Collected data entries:

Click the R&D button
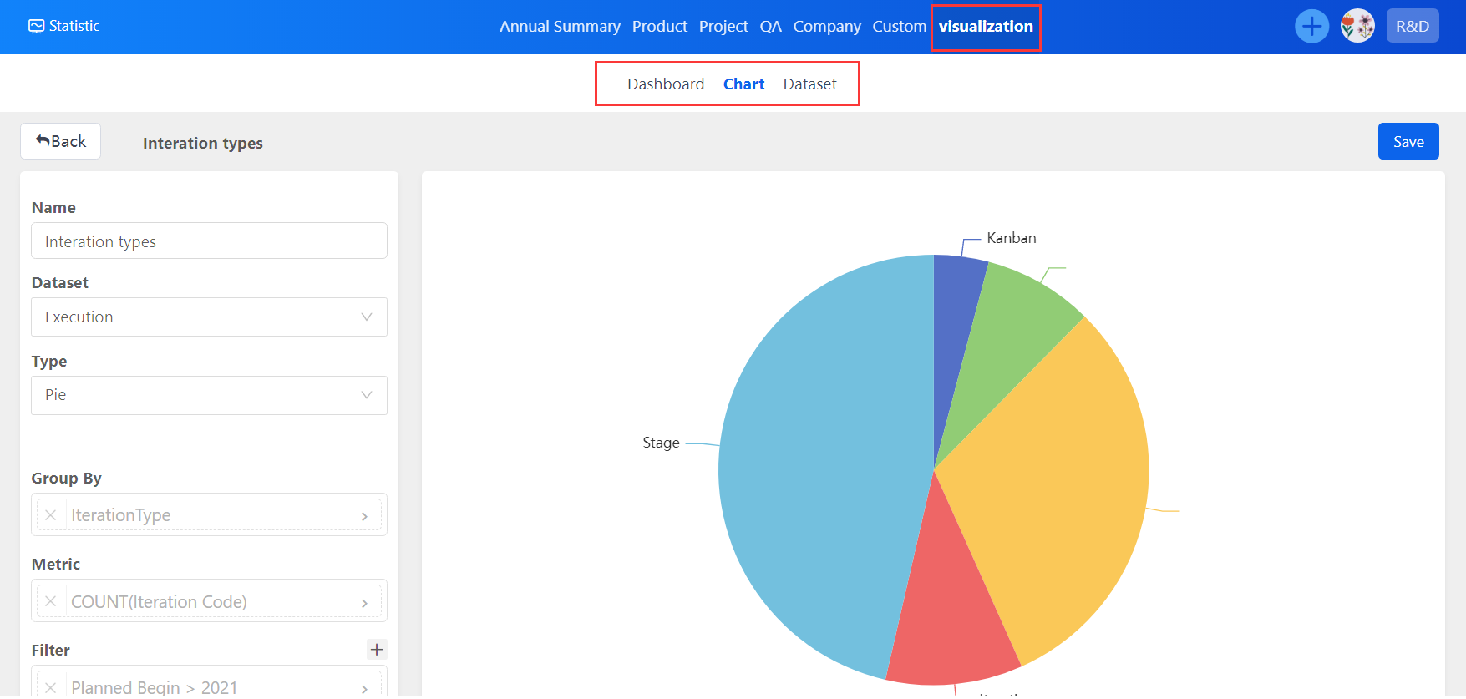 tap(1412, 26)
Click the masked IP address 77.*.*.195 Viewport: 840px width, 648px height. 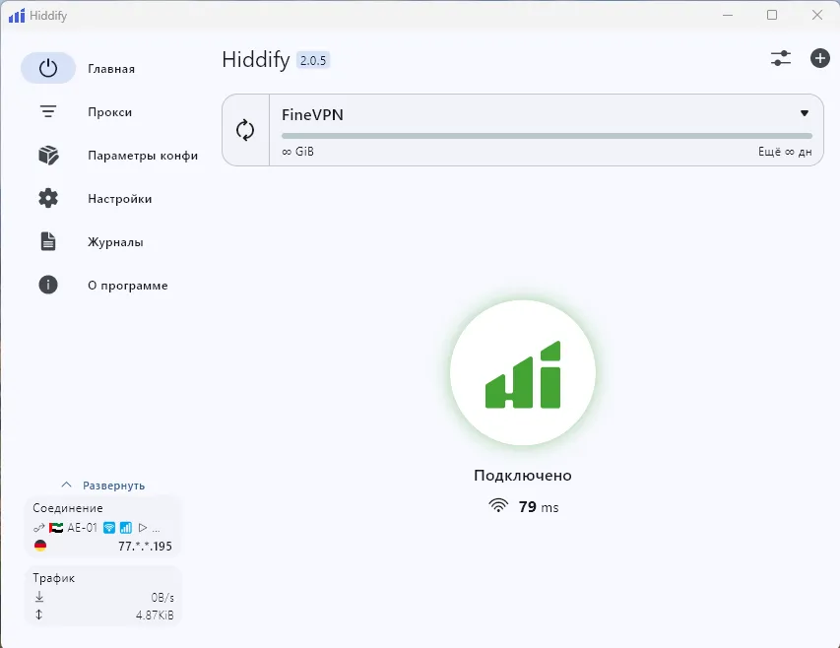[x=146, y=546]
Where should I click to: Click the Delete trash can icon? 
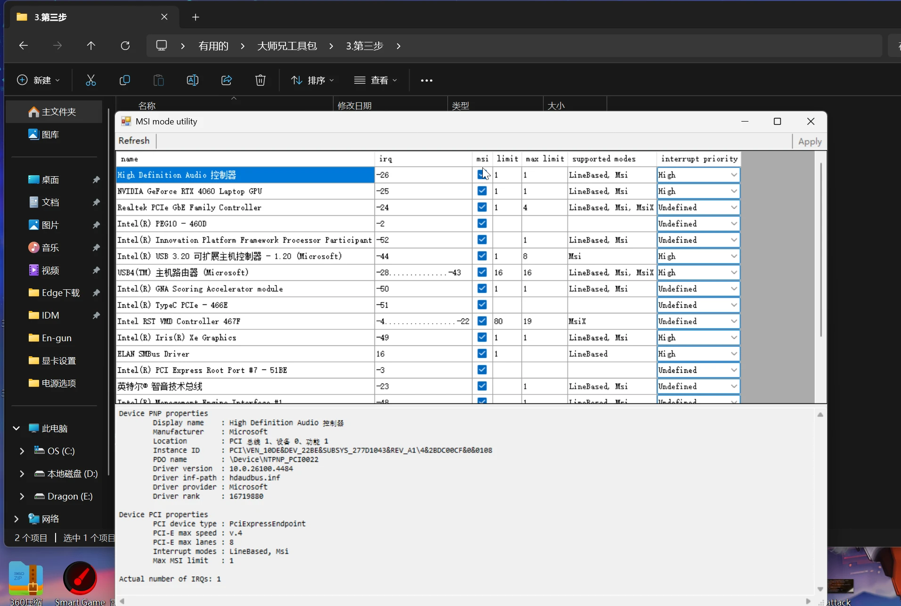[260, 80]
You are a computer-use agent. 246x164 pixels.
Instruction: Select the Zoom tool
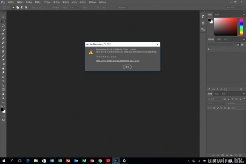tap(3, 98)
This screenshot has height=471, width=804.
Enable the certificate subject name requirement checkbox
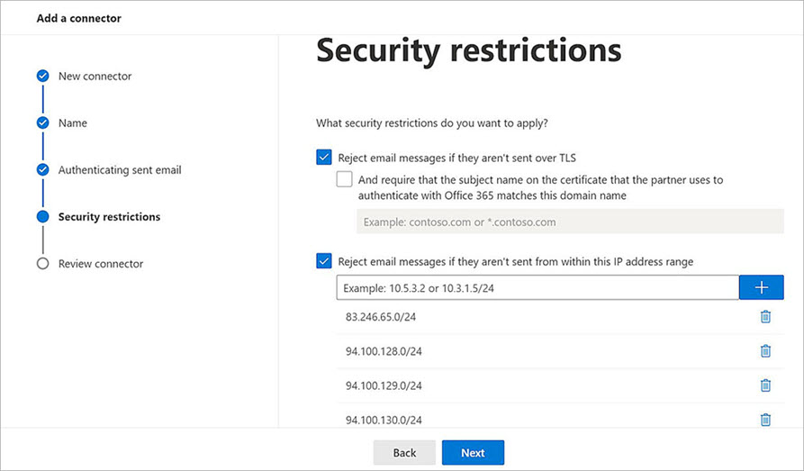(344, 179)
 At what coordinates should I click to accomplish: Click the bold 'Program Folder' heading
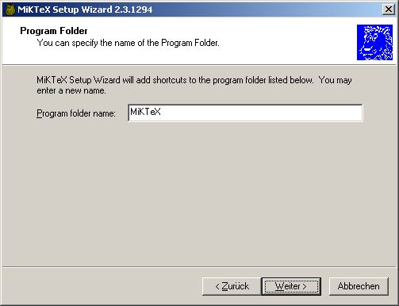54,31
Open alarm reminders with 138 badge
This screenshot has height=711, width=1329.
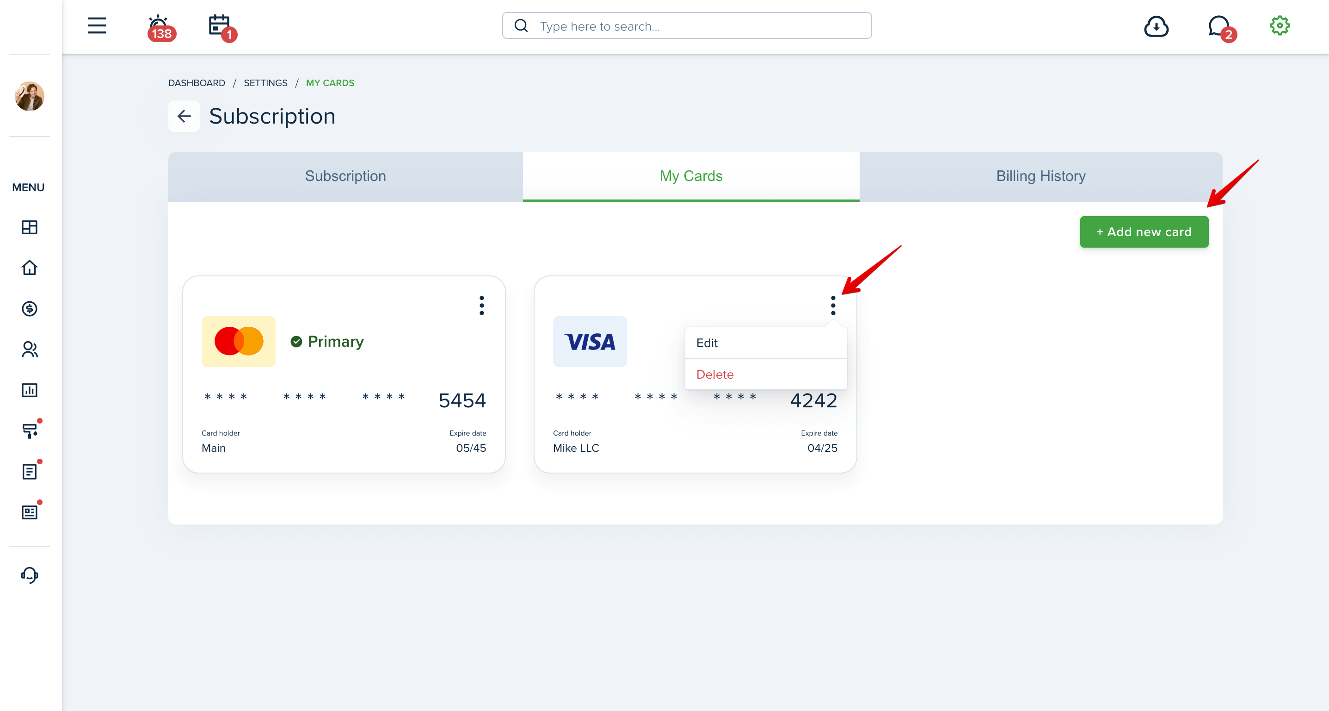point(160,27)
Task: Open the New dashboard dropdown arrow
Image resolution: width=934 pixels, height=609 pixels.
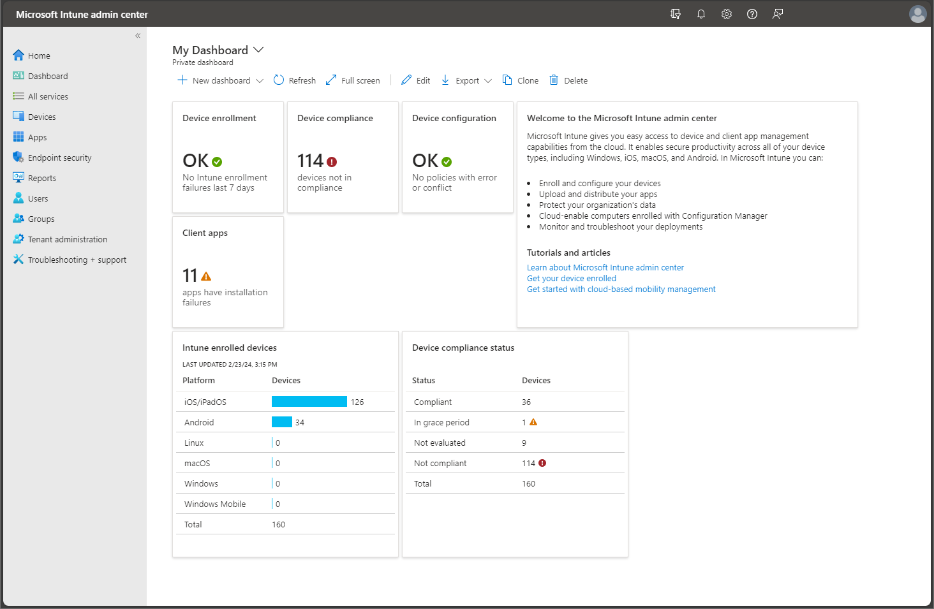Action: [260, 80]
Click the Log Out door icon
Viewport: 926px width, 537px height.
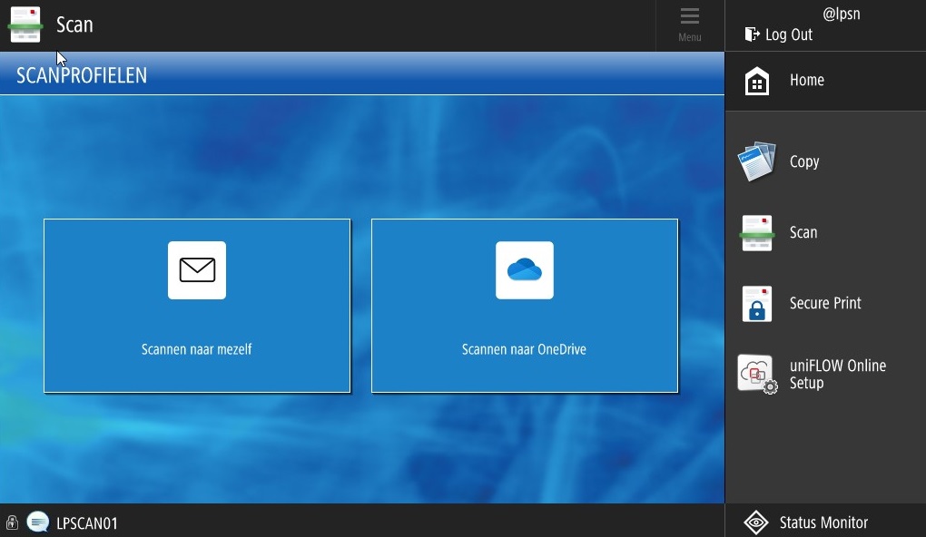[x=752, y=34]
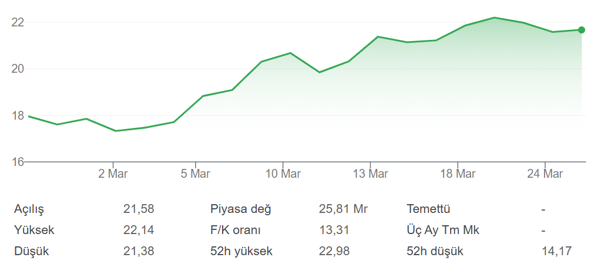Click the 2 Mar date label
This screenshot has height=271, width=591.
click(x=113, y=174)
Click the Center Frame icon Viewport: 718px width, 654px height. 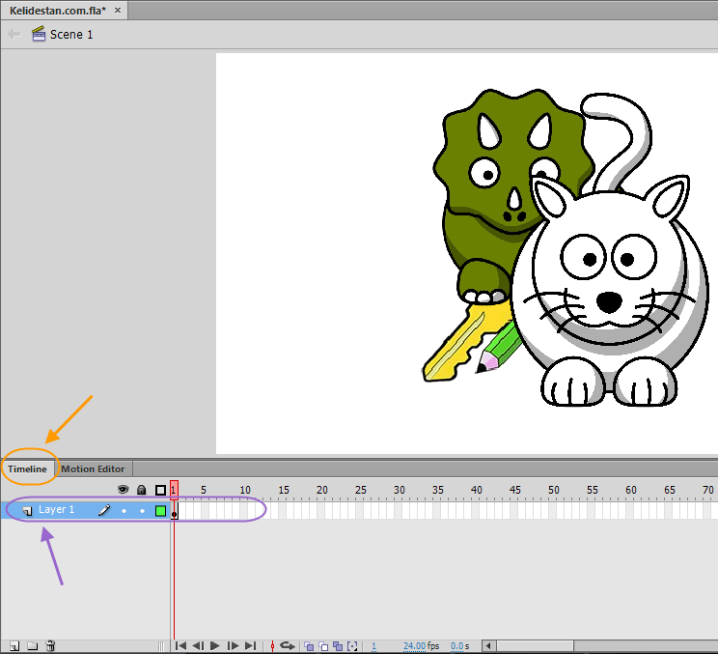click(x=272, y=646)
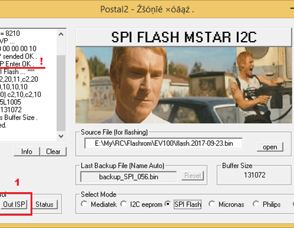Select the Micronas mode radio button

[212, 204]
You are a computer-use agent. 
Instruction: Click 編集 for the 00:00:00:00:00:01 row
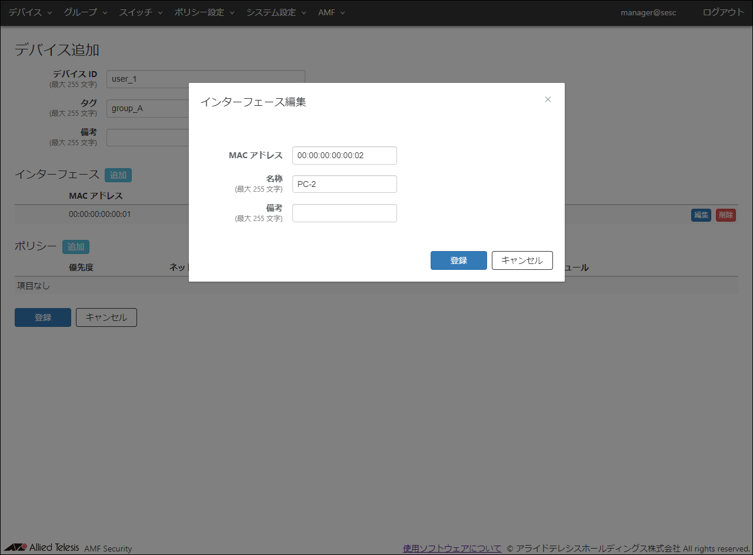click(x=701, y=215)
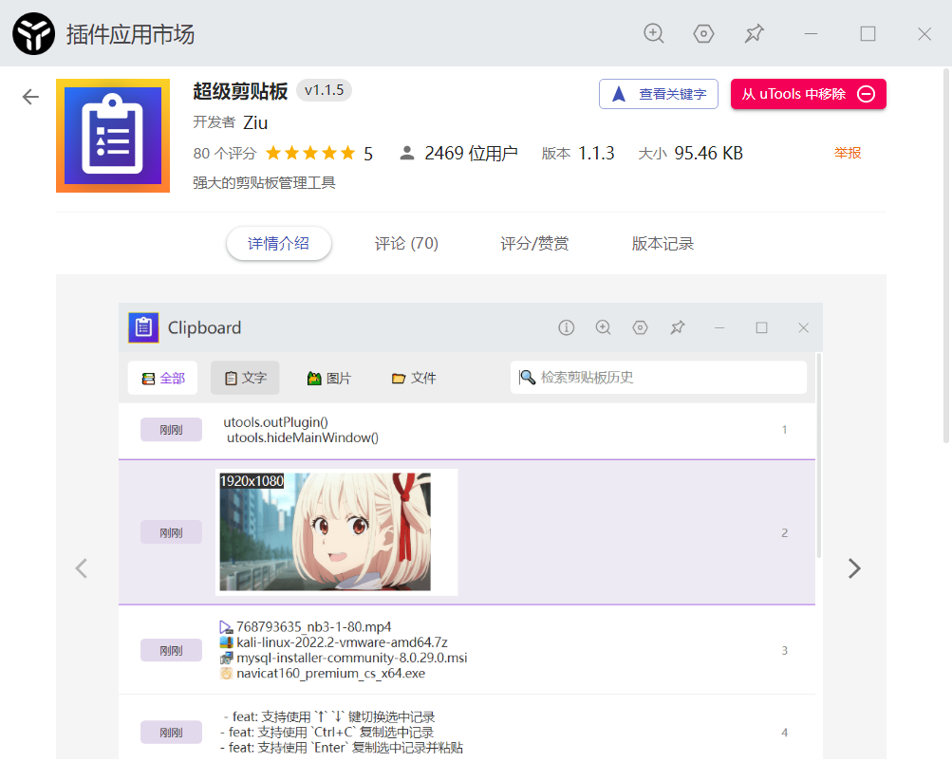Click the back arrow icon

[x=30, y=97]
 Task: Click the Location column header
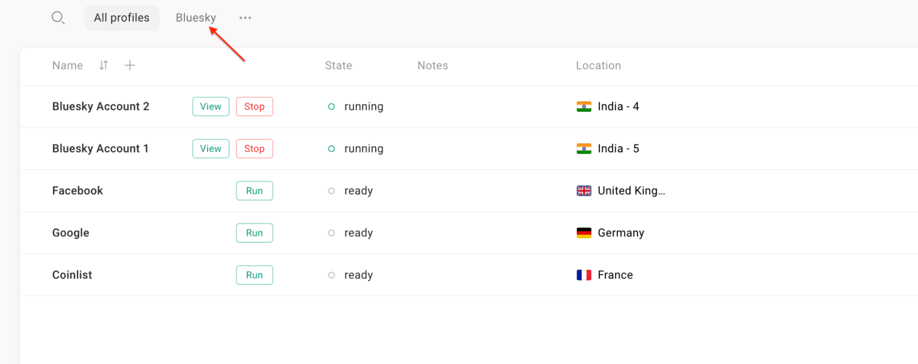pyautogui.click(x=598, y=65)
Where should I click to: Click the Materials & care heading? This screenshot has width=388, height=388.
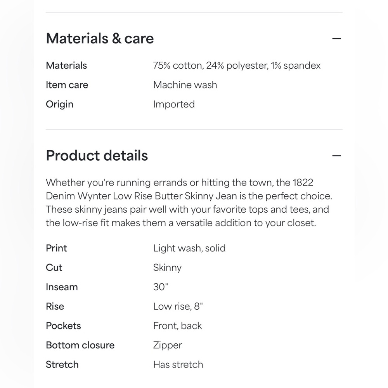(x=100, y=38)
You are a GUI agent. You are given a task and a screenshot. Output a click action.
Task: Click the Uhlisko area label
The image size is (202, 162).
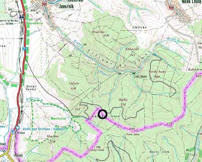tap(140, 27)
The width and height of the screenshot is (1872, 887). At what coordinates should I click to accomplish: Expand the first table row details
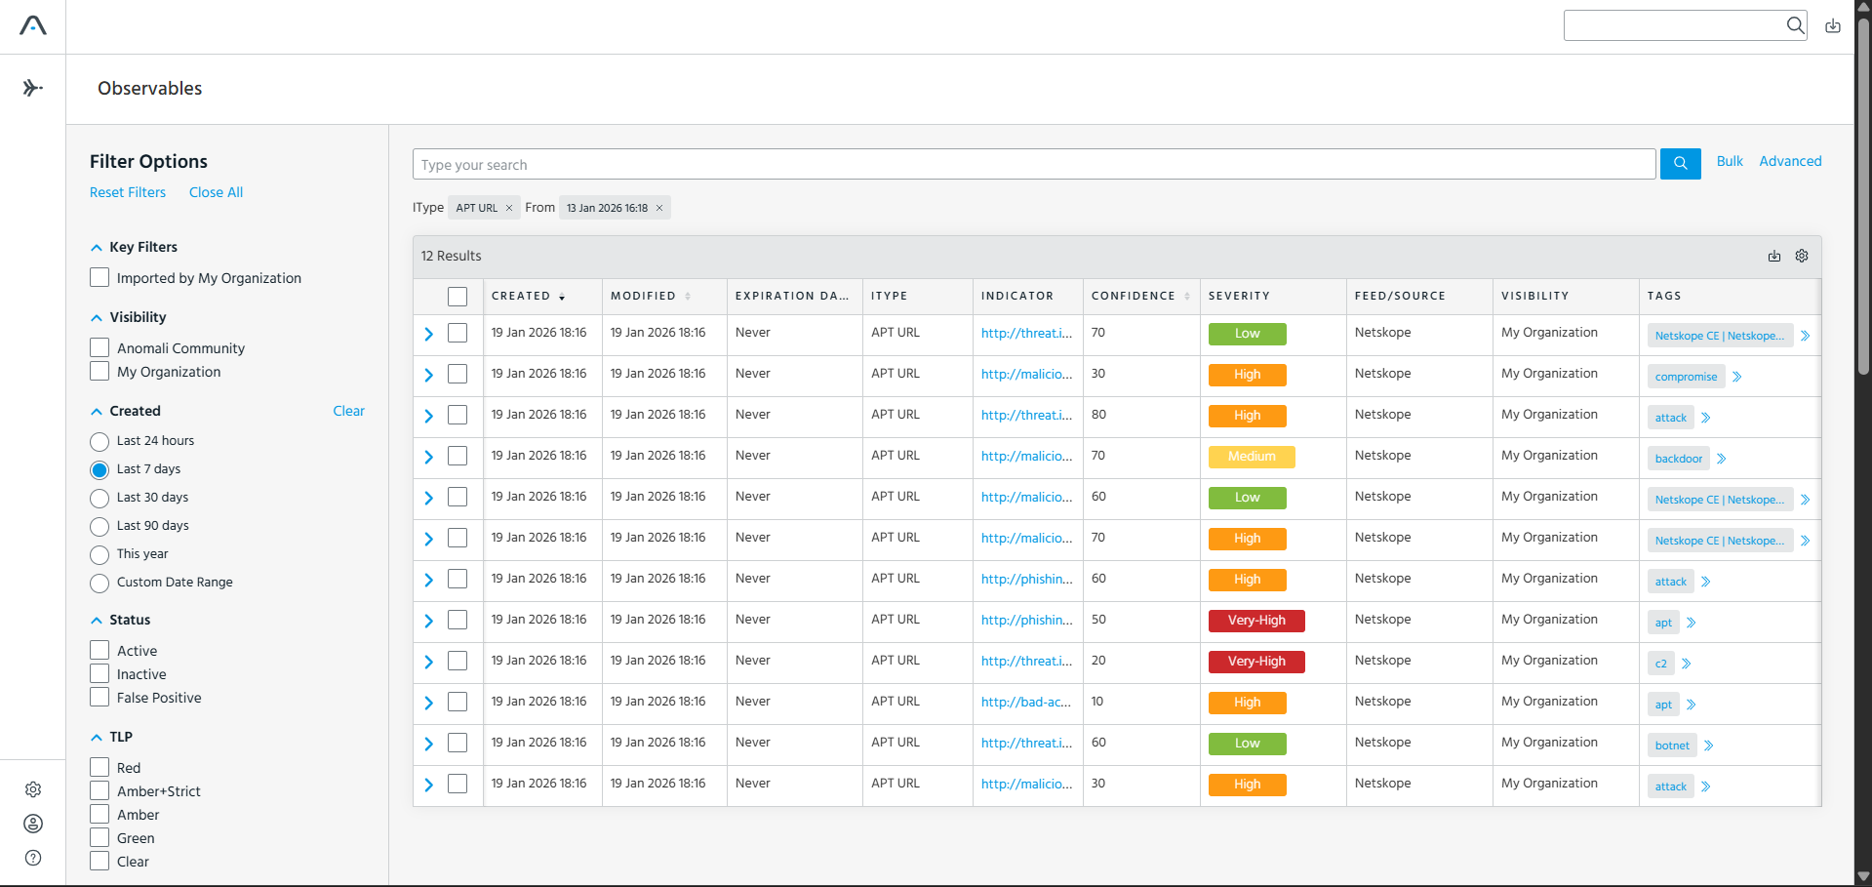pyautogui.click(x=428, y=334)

**TASK BRIEF**
Show all lines above that contain "Open".

**ANSWER TO THIS TASK**
Open alarm reminders with 138 badge
Task: Open the New dashboard dropdown arrow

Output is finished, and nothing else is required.